Lantas, apa hubungan perubahan dengan
CARA BERPIKIR YANG BENAR??
Nah, tadi telah kita bahas bahwa cara
berpikir yang benar adalah cara berpikir yang menyandarkan kesimpulan terhadap
kondisi objektif. Maka, dengan cara berpikir inilah kita mampu mengetahui dan
mengukur keadaan. Sehingga, hanya dengan cara berpikir inilah kita mampu menentukan secara objektif
langkah-langkah perjuangan kita. Sehingga langkah yang kita ambil dalam
rangka penuntutan hak-hak dasar kita benar-benar konkret dan terukur sesuai
dengan sumber daya yang kita punyai, bukan
sebaliknya malah menggunakan cara-cara yang bersifat reaksioner dan ‘gaya-gayaan’.
SUMBER
TEORI
Sebelum jauh melangkah, satu hal yang
harus kita kupas, yaitu:
“Keadaan
mempengaruhi Kesadaran”
Kenapa
demikian???
Sebab, tingkat kesadaran manusia tidak
serta-merta lahir secara instan turun dari langit. Melainkan dipengaruhi oleh
keadaan yang terjadi disekitarnya. Ini bukan soal yang mana duluan, melainkan
ini soal yang mana yang mempengaruhi. Lihat saja, tingkat kesadaran orang-orang
yang ada dipelosok itu sangat berbeda dengan orang-orang yang ada diperkotaan. Orang
yang ada dipelosok kebanyakan masih bersifat tradisional dan menyandarkan
kehidupan ke alam. Sementara orang yang tinggal diperkotaan, mayoritas telah
jauh dari kesan tradisional dan kehidupannya sangat bergantung pada teknologi
canggih. Apa yang menyebabkan hal tersebut??? Apakah takdir Tuhan??? Saya rasa
akan sangat tidak bertanggungjawab jika kita berpendapat perbedaan tersebut
karena Tuhan dan menafikan kondisi atau keadaan mereka.

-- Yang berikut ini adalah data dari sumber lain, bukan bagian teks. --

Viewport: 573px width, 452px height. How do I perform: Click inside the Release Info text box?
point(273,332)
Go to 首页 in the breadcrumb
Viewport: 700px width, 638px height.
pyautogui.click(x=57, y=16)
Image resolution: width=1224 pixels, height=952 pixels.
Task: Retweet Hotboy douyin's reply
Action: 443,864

Kalau kita telah bersepakat tentang hal
tersebut, baru layak kita melangkah ke pembahasan selanjutnya tentang
sumber-sumber pikiran yang benar. Sebab kesadaran/pikiran/teori bukan hal yang secara ‘tidak
bertanggunggungjawab’ Tuhan turunkan ke akal manusia, melainkan dari berbagai
proses. Dari proses itulah manusia merefleksi dan kemudian menemukan
kesimpulan. Hal-hal tersebut adalah:
1. Praktek kerja produksi
Praktek
kerja produksi adalah praktek manusia dalam memenuhi kebutuhan sehari-harinya. Setiap
manusia untuk bertahan hidup pada dasarnya membutuhkan hal-hal pokok yang untuk
mendapatkannya, manusia harus melalui proses kerja. Inilah yang disebut praktek
kerja produksi. Seorang petani, dapat mendapat pengetahuan tentang cara
bercocok tanam yang benar, tentang musim tanam/musim panen, itu bukan lahir
dari mukjizat, melainkan dari praktek bertahun-tahun yang kemudian diajarkan
secara turun temurun.
2. Praktek berjuang
Telah
kita singgung di awal, bahwa hakekat tertinggi dari berpikir adalah perubahan
keadaan. Sementara perubahan keadaan itu tidak serta merta lahir, melainkan melalui
proses panjang perjuangan. Lalu, apa hubungannya dengan sumber pengetahuan/teori??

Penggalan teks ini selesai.